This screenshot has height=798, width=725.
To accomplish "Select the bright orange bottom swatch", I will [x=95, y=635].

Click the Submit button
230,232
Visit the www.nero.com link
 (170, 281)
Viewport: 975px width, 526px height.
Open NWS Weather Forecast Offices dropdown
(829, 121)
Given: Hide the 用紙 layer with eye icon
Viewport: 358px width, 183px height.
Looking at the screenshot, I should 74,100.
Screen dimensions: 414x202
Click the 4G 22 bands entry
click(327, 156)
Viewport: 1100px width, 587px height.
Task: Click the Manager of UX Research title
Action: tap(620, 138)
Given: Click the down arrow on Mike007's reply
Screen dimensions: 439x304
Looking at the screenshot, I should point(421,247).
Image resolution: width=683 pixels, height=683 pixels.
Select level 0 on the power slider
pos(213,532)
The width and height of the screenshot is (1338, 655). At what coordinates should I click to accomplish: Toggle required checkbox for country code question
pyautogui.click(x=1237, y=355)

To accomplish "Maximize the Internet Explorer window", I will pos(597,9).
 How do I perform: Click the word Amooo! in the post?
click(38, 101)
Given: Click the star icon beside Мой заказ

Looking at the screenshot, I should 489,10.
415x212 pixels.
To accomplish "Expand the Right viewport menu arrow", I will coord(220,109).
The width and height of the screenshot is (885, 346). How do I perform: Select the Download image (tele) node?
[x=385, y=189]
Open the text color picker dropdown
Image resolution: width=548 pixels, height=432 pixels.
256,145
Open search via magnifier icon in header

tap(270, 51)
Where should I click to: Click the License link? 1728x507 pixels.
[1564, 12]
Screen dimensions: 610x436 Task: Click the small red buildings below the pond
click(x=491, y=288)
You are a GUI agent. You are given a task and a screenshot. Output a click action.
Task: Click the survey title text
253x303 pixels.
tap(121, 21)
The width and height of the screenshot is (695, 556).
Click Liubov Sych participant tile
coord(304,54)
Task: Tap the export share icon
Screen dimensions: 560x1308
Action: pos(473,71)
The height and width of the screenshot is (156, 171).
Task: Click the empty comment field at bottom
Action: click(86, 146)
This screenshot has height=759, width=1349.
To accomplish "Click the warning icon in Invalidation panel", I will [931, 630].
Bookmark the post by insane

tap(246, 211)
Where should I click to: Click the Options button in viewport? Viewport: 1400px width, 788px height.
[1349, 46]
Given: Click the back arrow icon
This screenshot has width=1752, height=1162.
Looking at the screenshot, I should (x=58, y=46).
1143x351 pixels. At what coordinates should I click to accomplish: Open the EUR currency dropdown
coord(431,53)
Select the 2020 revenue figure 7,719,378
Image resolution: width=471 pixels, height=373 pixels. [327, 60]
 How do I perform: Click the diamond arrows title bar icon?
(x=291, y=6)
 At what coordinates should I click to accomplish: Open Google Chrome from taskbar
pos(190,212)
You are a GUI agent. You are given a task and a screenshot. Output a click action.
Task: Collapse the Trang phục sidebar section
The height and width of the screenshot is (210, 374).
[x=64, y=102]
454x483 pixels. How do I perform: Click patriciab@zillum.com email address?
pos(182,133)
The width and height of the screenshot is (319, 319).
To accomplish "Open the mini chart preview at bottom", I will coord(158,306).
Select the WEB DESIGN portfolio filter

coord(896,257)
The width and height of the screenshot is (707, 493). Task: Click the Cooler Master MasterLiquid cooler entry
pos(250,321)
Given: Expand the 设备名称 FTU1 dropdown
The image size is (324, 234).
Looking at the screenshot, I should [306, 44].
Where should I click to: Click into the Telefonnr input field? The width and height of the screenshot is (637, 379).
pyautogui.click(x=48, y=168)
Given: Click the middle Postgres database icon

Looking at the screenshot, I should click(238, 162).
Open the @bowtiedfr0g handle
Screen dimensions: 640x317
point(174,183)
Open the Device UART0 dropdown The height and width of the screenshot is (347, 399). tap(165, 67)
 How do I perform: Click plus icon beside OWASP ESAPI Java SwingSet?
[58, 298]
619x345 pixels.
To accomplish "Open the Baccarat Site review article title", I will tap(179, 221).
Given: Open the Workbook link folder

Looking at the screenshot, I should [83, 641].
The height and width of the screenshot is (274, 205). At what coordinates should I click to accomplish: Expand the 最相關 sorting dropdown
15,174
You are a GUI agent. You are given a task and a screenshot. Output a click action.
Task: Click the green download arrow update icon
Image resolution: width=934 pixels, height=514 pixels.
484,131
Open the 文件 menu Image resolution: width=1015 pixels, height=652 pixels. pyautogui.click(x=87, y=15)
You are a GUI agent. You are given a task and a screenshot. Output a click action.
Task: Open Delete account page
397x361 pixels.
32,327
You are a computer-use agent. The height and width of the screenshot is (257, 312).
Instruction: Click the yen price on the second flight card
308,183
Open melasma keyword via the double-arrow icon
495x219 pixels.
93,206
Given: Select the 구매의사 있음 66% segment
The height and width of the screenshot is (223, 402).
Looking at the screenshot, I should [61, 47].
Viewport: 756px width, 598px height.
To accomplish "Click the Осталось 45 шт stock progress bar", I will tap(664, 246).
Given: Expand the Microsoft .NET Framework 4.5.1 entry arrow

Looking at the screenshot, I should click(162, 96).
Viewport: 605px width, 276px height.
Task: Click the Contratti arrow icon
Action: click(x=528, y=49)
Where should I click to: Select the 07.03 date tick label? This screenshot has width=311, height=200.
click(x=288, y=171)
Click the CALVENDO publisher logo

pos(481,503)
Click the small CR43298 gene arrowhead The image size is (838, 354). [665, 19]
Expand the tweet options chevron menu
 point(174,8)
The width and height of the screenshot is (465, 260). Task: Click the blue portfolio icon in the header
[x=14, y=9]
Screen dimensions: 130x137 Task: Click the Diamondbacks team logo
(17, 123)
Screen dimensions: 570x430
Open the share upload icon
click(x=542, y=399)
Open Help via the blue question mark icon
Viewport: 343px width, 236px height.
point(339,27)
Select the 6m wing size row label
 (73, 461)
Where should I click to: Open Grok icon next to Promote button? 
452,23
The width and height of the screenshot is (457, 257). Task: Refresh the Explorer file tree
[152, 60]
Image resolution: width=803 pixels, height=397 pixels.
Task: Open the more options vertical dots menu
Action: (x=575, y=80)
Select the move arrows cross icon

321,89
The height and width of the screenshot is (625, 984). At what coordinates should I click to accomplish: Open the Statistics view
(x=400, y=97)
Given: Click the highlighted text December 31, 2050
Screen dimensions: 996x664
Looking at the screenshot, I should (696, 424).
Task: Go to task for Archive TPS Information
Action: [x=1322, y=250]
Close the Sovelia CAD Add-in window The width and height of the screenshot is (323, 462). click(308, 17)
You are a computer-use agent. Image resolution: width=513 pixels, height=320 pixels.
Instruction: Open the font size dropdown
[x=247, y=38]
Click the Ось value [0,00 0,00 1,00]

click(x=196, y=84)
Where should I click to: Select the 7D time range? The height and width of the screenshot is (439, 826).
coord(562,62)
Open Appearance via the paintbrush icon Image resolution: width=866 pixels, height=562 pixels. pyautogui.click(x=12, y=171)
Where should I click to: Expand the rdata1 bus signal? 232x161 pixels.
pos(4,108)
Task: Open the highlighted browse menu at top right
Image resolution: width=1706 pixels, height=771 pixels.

_ _ _ _

Task details —
Pull out every line holding "highlighted" from the records above, and copy it.

Output for this task —
Given: Click the highlighted text December 31, 2050
Task: Open the highlighted browse menu at top right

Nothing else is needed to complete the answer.